Written exercise:
Copy every row below word for word, keeping each line unchanged.

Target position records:

^^^^

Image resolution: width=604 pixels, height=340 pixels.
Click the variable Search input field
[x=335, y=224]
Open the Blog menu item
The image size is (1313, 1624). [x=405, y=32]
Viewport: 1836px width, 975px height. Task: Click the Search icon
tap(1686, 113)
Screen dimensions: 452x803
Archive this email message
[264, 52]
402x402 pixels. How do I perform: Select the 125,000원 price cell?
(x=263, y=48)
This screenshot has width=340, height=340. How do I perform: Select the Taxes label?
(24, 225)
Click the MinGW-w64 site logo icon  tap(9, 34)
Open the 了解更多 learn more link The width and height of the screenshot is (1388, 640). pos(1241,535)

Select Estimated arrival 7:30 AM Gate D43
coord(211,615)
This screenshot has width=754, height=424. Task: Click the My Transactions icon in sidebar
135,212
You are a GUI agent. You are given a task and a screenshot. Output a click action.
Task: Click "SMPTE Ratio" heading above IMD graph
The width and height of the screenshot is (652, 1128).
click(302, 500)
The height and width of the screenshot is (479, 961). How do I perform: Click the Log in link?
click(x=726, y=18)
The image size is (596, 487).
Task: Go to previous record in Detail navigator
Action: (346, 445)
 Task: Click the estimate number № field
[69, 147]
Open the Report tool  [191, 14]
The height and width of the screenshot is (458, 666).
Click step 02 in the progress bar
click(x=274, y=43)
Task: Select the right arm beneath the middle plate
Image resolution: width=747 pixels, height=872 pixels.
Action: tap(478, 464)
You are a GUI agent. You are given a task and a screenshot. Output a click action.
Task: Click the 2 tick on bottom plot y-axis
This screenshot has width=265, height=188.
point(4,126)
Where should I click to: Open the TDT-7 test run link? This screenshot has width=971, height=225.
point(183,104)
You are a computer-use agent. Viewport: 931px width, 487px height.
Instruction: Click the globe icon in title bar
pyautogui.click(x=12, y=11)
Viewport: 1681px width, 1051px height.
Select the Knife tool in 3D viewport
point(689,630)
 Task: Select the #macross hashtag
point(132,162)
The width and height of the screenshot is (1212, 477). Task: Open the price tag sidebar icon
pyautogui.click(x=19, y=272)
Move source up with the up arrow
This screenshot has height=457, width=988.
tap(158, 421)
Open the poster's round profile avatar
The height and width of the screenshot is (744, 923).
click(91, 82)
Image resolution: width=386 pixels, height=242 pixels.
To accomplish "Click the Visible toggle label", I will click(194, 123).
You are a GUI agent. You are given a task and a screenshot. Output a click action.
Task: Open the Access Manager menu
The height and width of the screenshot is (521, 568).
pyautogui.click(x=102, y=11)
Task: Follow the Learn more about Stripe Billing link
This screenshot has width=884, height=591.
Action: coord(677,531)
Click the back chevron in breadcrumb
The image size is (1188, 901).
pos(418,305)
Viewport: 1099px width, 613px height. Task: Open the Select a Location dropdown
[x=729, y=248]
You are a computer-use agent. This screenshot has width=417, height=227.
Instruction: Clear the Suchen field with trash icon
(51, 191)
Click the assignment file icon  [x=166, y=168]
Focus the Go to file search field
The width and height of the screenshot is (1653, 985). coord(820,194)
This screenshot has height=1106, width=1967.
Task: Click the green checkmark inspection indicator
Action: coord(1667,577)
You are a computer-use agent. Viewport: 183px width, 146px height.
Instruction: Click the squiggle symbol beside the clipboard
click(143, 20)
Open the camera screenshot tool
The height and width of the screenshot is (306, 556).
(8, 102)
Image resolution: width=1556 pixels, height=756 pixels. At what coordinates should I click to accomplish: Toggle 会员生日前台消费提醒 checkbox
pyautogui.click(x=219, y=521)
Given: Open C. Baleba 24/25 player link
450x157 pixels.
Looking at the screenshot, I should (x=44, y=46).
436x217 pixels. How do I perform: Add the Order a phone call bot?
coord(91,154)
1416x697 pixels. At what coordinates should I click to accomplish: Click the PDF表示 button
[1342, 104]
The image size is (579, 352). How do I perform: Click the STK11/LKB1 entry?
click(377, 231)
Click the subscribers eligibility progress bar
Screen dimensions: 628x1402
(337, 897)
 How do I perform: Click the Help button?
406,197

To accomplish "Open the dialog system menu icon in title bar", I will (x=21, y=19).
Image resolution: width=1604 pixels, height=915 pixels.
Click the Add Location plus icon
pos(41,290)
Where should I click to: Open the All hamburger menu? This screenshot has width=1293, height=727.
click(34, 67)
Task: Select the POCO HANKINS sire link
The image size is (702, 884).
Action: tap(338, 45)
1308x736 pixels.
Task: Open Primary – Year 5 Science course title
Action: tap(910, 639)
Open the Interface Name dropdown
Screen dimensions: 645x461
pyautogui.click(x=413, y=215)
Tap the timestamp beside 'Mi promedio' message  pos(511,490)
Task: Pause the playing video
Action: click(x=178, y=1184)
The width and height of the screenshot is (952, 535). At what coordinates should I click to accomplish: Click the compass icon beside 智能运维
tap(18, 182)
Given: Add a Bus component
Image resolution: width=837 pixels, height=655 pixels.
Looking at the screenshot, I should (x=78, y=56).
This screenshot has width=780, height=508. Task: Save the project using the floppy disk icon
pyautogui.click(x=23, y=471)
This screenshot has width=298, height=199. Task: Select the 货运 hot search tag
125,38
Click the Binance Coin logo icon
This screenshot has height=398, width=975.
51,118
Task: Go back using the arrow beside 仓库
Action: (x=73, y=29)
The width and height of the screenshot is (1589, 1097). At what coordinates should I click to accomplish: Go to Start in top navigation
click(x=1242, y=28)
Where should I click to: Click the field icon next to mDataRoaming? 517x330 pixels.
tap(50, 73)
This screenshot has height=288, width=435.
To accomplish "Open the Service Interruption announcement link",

^^^^

Answer for this exercise:
Image resolution: width=604 pixels, height=340 pixels.
Click the variable Search input field
[x=335, y=224]
Open the Blog menu item
The image size is (1313, 1624). [x=405, y=32]
Viewport: 1836px width, 975px height. Task: Click the Search icon
tap(1686, 113)
Screen dimensions: 452x803
Archive this email message
[264, 52]
402x402 pixels. How do I perform: Select the 125,000원 price cell?
(x=263, y=48)
This screenshot has width=340, height=340. How do I perform: Select the Taxes label?
(24, 225)
Click the MinGW-w64 site logo icon  tap(9, 34)
Open the 了解更多 learn more link The width and height of the screenshot is (1388, 640). pos(1241,535)

Select Estimated arrival 7:30 AM Gate D43
coord(211,615)
This screenshot has width=754, height=424. Task: Click the My Transactions icon in sidebar
135,212
You are a GUI agent. You are given a task and a screenshot. Output a click action.
Task: Click "SMPTE Ratio" heading above IMD graph
The width and height of the screenshot is (652, 1128).
click(302, 500)
The height and width of the screenshot is (479, 961). How do I perform: Click the Log in link?
click(x=726, y=18)
The image size is (596, 487).
Task: Go to previous record in Detail navigator
Action: (346, 445)
 Task: Click the estimate number № field
[69, 147]
Open the Report tool  [191, 14]
The height and width of the screenshot is (458, 666).
Click step 02 in the progress bar
click(x=274, y=43)
Task: Select the right arm beneath the middle plate
Image resolution: width=747 pixels, height=872 pixels.
Action: tap(478, 464)
You are a GUI agent. You are given a task and a screenshot. Output a click action.
Task: Click the 2 tick on bottom plot y-axis
This screenshot has width=265, height=188.
point(4,126)
Where should I click to: Open the TDT-7 test run link? This screenshot has width=971, height=225.
point(183,104)
You are a computer-use agent. Viewport: 931px width, 487px height.
Instruction: Click the globe icon in title bar
pyautogui.click(x=12, y=11)
Viewport: 1681px width, 1051px height.
Select the Knife tool in 3D viewport
point(689,630)
 Task: Select the #macross hashtag
point(132,162)
The width and height of the screenshot is (1212, 477). Task: Open the price tag sidebar icon
pyautogui.click(x=19, y=272)
Move source up with the up arrow
This screenshot has height=457, width=988.
tap(158, 421)
Open the poster's round profile avatar
The height and width of the screenshot is (744, 923).
click(91, 82)
Image resolution: width=386 pixels, height=242 pixels.
To accomplish "Click the Visible toggle label", I will click(194, 123).
You are a GUI agent. You are given a task and a screenshot. Output a click action.
Task: Open the Access Manager menu
The height and width of the screenshot is (521, 568).
pyautogui.click(x=102, y=11)
Task: Follow the Learn more about Stripe Billing link
This screenshot has width=884, height=591.
Action: coord(677,531)
Click the back chevron in breadcrumb
The image size is (1188, 901).
pos(418,305)
Viewport: 1099px width, 613px height. Task: Open the Select a Location dropdown
[x=729, y=248]
You are a computer-use agent. This screenshot has width=417, height=227.
Instruction: Clear the Suchen field with trash icon
(51, 191)
Click the assignment file icon  [x=166, y=168]
Focus the Go to file search field
The width and height of the screenshot is (1653, 985). coord(820,194)
This screenshot has height=1106, width=1967.
Task: Click the green checkmark inspection indicator
Action: coord(1667,577)
You are a computer-use agent. Viewport: 183px width, 146px height.
Instruction: Click the squiggle symbol beside the clipboard
click(143, 20)
Open the camera screenshot tool
The height and width of the screenshot is (306, 556).
(8, 102)
Image resolution: width=1556 pixels, height=756 pixels. At what coordinates should I click to accomplish: Toggle 会员生日前台消费提醒 checkbox
pyautogui.click(x=219, y=521)
Given: Open C. Baleba 24/25 player link
450x157 pixels.
Looking at the screenshot, I should (x=44, y=46).
436x217 pixels. How do I perform: Add the Order a phone call bot?
coord(91,154)
1416x697 pixels. At what coordinates should I click to accomplish: Click the PDF表示 button
[1342, 104]
The image size is (579, 352). How do I perform: Click the STK11/LKB1 entry?
click(377, 231)
Click the subscribers eligibility progress bar
Screen dimensions: 628x1402
(337, 897)
 How do I perform: Click the Help button?
406,197

To accomplish "Open the dialog system menu icon in title bar", I will (x=21, y=19).
Image resolution: width=1604 pixels, height=915 pixels.
Click the Add Location plus icon
pos(41,290)
Where should I click to: Open the All hamburger menu? This screenshot has width=1293, height=727.
click(34, 67)
Task: Select the POCO HANKINS sire link
The image size is (702, 884).
Action: tap(338, 45)
1308x736 pixels.
Task: Open Primary – Year 5 Science course title
Action: tap(910, 639)
Open the Interface Name dropdown
Screen dimensions: 645x461
pyautogui.click(x=413, y=215)
Tap the timestamp beside 'Mi promedio' message  pos(511,490)
Task: Pause the playing video
Action: click(x=178, y=1184)
The width and height of the screenshot is (952, 535). At what coordinates should I click to accomplish: Click the compass icon beside 智能运维
tap(18, 182)
Given: Add a Bus component
Image resolution: width=837 pixels, height=655 pixels.
Looking at the screenshot, I should (x=78, y=56).
This screenshot has width=780, height=508. Task: Save the project using the floppy disk icon
pyautogui.click(x=23, y=471)
This screenshot has width=298, height=199. Task: Select the 货运 hot search tag
125,38
Click the Binance Coin logo icon
This screenshot has height=398, width=975.
51,118
Task: Go back using the arrow beside 仓库
Action: (x=73, y=29)
The width and height of the screenshot is (1589, 1097). At what coordinates should I click to accomplish: Go to Start in top navigation
click(x=1242, y=28)
Where should I click to: Click the field icon next to mDataRoaming? 517x330 pixels.
tap(50, 73)
This screenshot has height=288, width=435.
To accomplish "Open the Service Interruption announcement link",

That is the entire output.